Anand Murugesan publishes a new paper in the Review of Development Economics examining the adverse health externalities from drains

September 1, 2022
Anand Murugesan

Over a billion people lack access to clean drinking water, and twice as many do not have access to hygienic sanitation facilities. Diarrhea, a waterborne disease, kills 2,195 children daily, more than AIDS, malaria, and measles combined. Over the past two decades, programs and policies in South Asia have emphasized toilet construction combined with personal hygiene but overlooked overall sanitation infrastructure. In a new paper forthcoming in the Review of Development Economics, Anand Murugesan and his co-authors highlight an overlooked channel of disease transmission in developing countries: open dirty drains. They make the case that sanitation efforts should move to improve the condition of drains to build on increased toilet provision since drains are a key transmission channel for waterborne diseases.
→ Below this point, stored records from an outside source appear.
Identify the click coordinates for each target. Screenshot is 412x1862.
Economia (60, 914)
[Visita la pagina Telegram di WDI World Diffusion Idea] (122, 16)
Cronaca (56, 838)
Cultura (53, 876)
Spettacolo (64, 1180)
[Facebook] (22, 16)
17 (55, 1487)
They develop an economic model of sanitation externalities that incorporates the role of drains and then empirically examine the relationship between the sanitary quality of neighborhood drains and household ill-health incidence using a primary survey of 1,530 households from rural Uttarakhand, India. They show a strong and positive association between household ill-health incidence and dirty neighborhood drains while controlling for household toilet usage, community-level toilet availability, and various other household attributes. The findings suggest that bringing the policy focus to overall sanitation infrastructure will have substantial health returns.